> _Work instruction_
Put this sentence from the systematic review passage into Spanish: "This shift reflects a certain degree of maturity in the policy landscape."

> _Source passage_
Figure 1. The PRISMA 2020 statement: an updated guideline for reporting systematic reviews (Adapted from Page et al., 2021).
Synthesis methods
The included results were coded according to the scheme suggested for synthesizing the results of a systematic review of policy and practice by Snilstveit et al. (2012), who provided a three-part framework showing the importance of the policy (defining and framing the problem), examining policy examples (assessing potential policy options), and showing policy implementations (identifying policy implementation considerations for selected policy options). Parallel to the policy scheme coding, the policy actors were coded with an open coding method.
Results
Overview
The included papers are relatively new, with the oldest works coming from 2015. This spread reflects the relative newness of this topic in the published literature. Table 2 shows the distribution over time.
Despite the small time range covered by this literature review, one can see how interests in OS policies have moved among policy actors. Figure 2 is a semantic map showing that the earliest actors were authors primarily concerned with publications (papers) and that interest has shifted to an institutional level (universities) concerned with implementation. This shift reflects a certain degree of maturity in the policy landscape. That is, no longer are authors simply interested in the science; now, universities are interested in the practicalities.

Saved entries:

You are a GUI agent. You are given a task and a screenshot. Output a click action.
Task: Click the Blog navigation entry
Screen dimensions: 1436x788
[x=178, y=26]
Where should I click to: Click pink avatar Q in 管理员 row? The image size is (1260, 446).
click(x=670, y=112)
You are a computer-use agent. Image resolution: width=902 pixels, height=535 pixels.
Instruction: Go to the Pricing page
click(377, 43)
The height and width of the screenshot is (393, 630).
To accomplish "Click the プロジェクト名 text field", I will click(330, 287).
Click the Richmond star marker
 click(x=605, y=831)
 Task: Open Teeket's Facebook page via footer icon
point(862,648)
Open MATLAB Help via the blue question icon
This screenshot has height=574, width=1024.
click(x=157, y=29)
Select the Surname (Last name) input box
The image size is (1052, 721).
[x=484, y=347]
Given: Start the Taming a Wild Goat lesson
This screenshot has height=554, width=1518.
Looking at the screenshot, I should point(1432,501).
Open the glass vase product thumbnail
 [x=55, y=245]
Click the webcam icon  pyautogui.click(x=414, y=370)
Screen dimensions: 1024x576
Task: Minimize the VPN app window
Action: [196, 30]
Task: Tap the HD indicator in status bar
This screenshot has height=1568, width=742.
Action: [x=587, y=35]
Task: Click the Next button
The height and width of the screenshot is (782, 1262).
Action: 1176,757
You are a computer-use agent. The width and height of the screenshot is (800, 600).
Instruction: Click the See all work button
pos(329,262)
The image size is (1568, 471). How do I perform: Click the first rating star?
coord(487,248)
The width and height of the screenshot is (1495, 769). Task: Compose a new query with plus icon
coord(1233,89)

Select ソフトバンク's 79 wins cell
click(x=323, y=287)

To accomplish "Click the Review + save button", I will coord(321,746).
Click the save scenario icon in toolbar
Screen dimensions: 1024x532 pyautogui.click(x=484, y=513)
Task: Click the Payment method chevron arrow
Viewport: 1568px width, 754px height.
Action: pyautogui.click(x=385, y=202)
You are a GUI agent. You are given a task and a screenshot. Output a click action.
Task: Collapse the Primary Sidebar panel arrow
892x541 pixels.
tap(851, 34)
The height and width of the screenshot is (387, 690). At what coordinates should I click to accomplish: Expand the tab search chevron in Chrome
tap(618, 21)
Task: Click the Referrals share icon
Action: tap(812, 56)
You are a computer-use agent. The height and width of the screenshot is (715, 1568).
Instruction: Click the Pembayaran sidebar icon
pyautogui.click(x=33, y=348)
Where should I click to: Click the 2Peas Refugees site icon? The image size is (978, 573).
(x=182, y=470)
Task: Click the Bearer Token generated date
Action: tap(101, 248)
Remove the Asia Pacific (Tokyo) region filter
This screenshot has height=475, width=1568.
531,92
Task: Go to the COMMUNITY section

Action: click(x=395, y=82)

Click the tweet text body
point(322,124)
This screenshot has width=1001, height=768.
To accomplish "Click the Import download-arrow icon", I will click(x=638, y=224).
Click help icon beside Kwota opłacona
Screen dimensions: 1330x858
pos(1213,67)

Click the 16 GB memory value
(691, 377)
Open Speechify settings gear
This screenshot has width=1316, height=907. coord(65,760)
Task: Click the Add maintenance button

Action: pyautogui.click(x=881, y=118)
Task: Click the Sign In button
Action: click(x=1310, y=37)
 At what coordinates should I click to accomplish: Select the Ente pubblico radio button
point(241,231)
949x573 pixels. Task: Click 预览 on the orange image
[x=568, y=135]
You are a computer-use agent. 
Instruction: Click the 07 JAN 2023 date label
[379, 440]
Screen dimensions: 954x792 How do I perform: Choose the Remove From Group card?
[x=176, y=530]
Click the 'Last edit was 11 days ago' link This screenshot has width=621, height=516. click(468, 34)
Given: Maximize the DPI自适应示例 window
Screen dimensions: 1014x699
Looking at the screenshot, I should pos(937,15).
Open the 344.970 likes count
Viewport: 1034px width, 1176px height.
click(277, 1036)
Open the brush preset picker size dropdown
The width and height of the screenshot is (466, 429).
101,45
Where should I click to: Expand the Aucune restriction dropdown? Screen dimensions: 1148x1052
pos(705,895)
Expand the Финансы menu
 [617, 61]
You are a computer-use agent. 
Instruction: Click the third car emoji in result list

> _Task solution_
Este cambio refleja cierto grado de madurez en el panorama de las políticas.